Indianapolis Real Estate Market 2026: A Score of 52 in a Market With 2.5% Unemployment
PropertyIQ scores Indianapolis a 52 out of 100 as of February 28, 2026.
50 represents the state average. A 52 means Indianapolis is essentially average on the PropertyIQ index — not distressed, not strong. The interesting question is why, because the economic fundamentals tell a different story than the transaction data.
The Economy Is Solid
Unemployment: 2.5% as of December 2025 — well below the national average and among the lowest of any major Midwest metro. Median household income: $77,065 (2023 Census). The income needed to buy at the current median listing price of $309,950 is approximately $82,384 as of February 2026. A median-income Indianapolis household is about $5,300 short of qualifying at median price.
That is a narrow gap. Indianapolis is one of a small number of large metros where the affordability math is nearly balanced. The Zillow median home value is approximately $285,736 as of January 2026. Overvaluation is 5.1% — essentially fair value.
Supply Has Flooded Back In
There are 4,359 homes for sale in Indianapolis as of February 2026, up 24.81% year over year. New listings are up 8.37% year over year. Sellers have returned to the market at a pace that outstrips buyer absorption.
The result: homes average 73 days on market as of February 2026. Price cuts affect 19.51% of listings — nearly one in five active listings has been reduced. The sale-to-list ratio is 98.6% as of November 2025, meaning buyers are successfully negotiating modest discounts off ask.
Demand Is Present But Not Urgent
The pending-to-active ratio is 0.615 as of February 2026 — 61.5% of active listings are under contract. Home sales are essentially flat year over year (-0.11%). These numbers show a market where buyers exist but have choices. The urgency that characterized the 2021-2023 period has passed.
Home value growth is 3.32% year over year as of February 2026. Zillow forecasts 2.9% near-term appreciation as of December 2025. Five-year home value growth is 17.17%.

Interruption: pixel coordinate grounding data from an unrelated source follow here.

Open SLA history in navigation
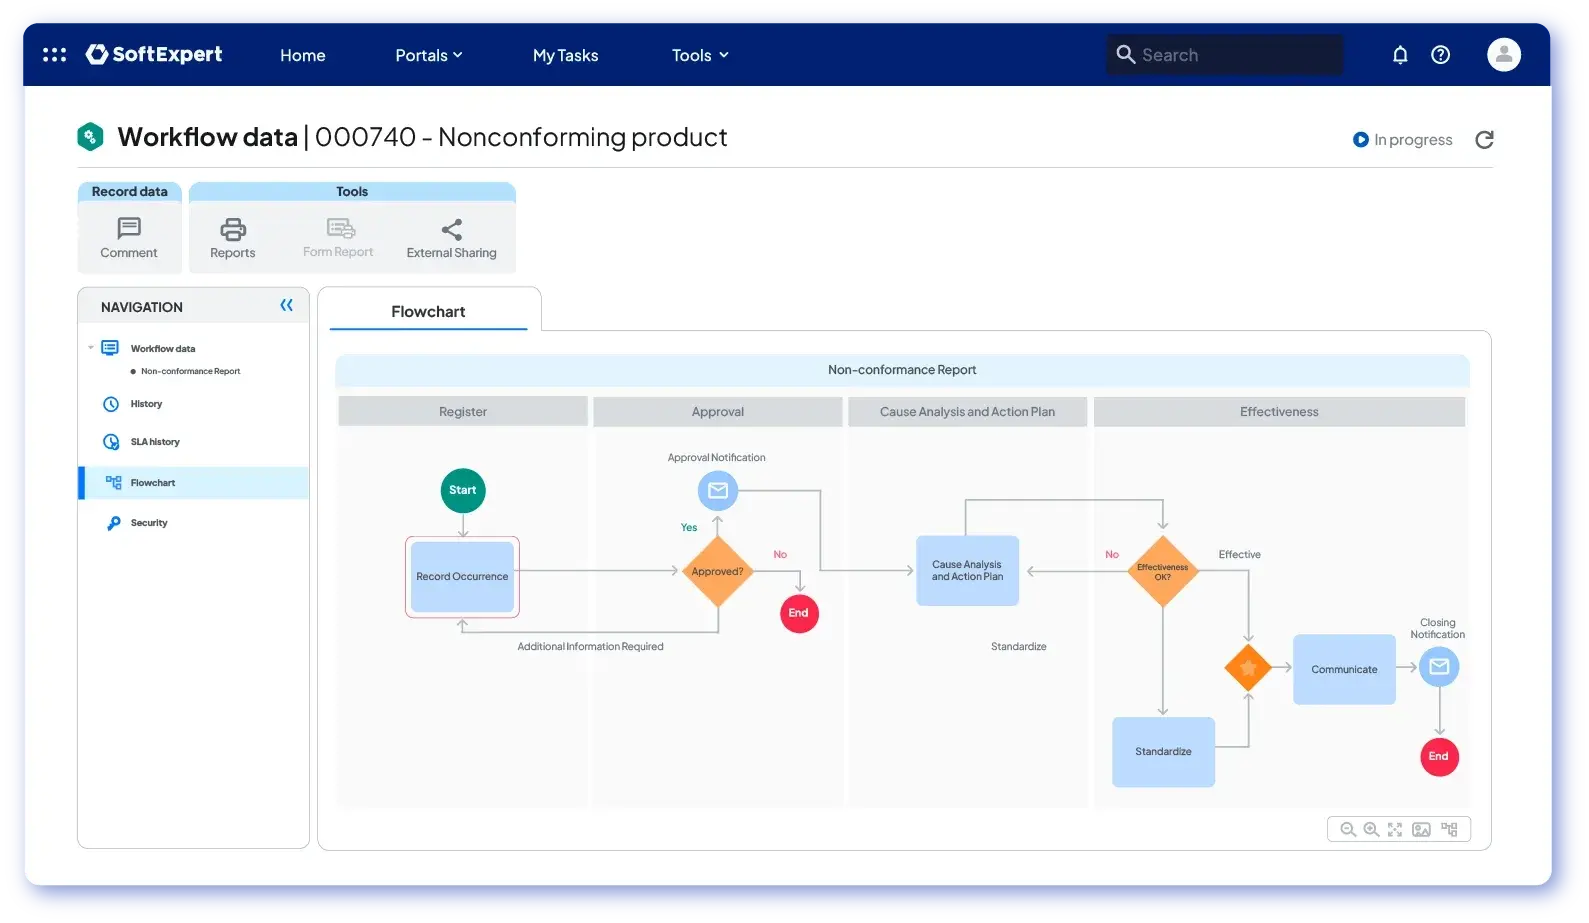1589x923 pixels. click(155, 442)
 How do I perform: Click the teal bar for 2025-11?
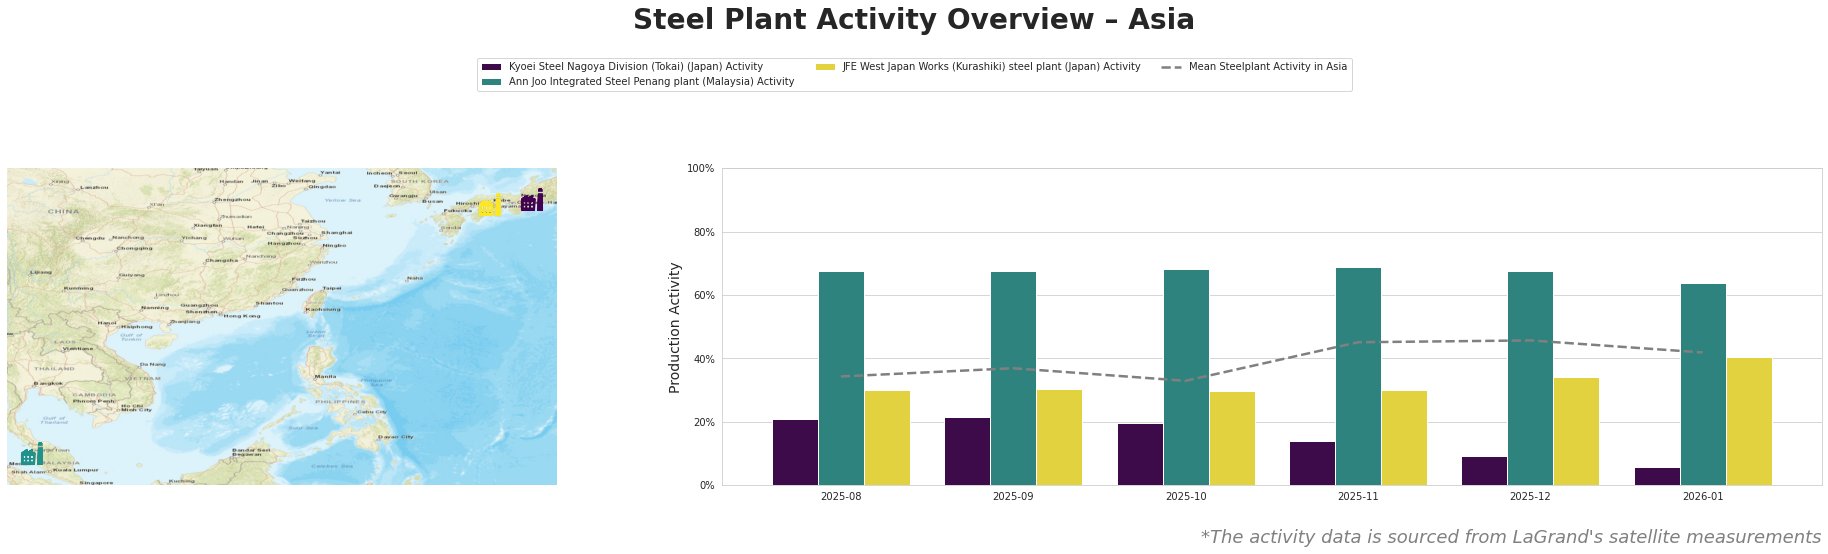click(1358, 376)
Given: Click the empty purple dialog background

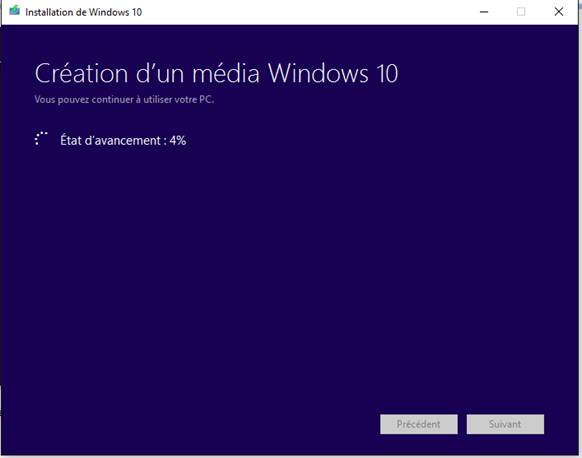Looking at the screenshot, I should pyautogui.click(x=290, y=260).
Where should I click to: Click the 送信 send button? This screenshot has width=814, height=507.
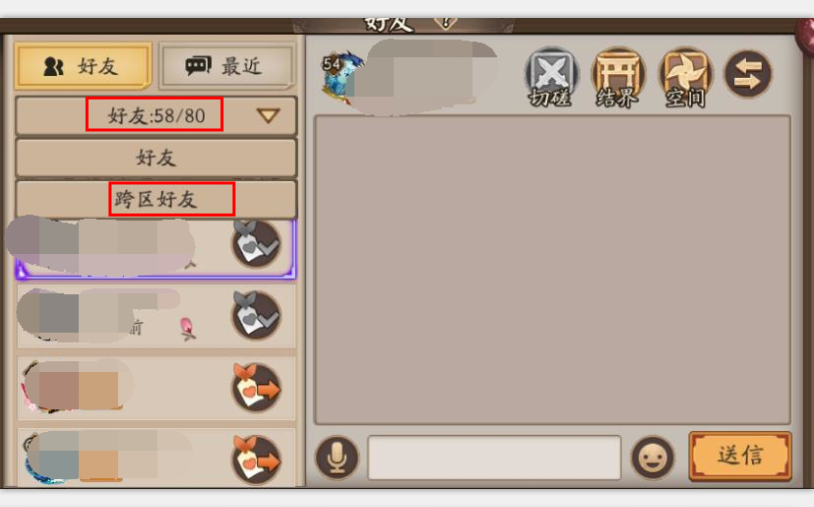click(740, 456)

Average Rent and the Investment Angle
Average rent: approximately $1,489/month as of December 2025. Monthly gross rent-to-price ratio at current median Zillow value (~$285,736): roughly 0.52%. That ratio is competitive for a Midwest market and supports a longer-term hold strategy for cash flow investors.
What the Score Reflects
A 52 in Indianapolis reflects supply normalization in a fundamentally sound market. This is not a market in trouble — unemployment is low, prices are nearly fair, and appreciation continues. It is a market that has rebalanced from seller-controlled conditions to more neutral ground.
For buyers, that rebalancing means more negotiating room and less competition. For sellers, it means pricing discipline matters again.
PropertyIQ score as of February 28, 2026. Listing and inventory data as of February 1, 2026. Rent and forecast data as of December 2025. Census and economic data 2023-2025. All data for informational purposes only.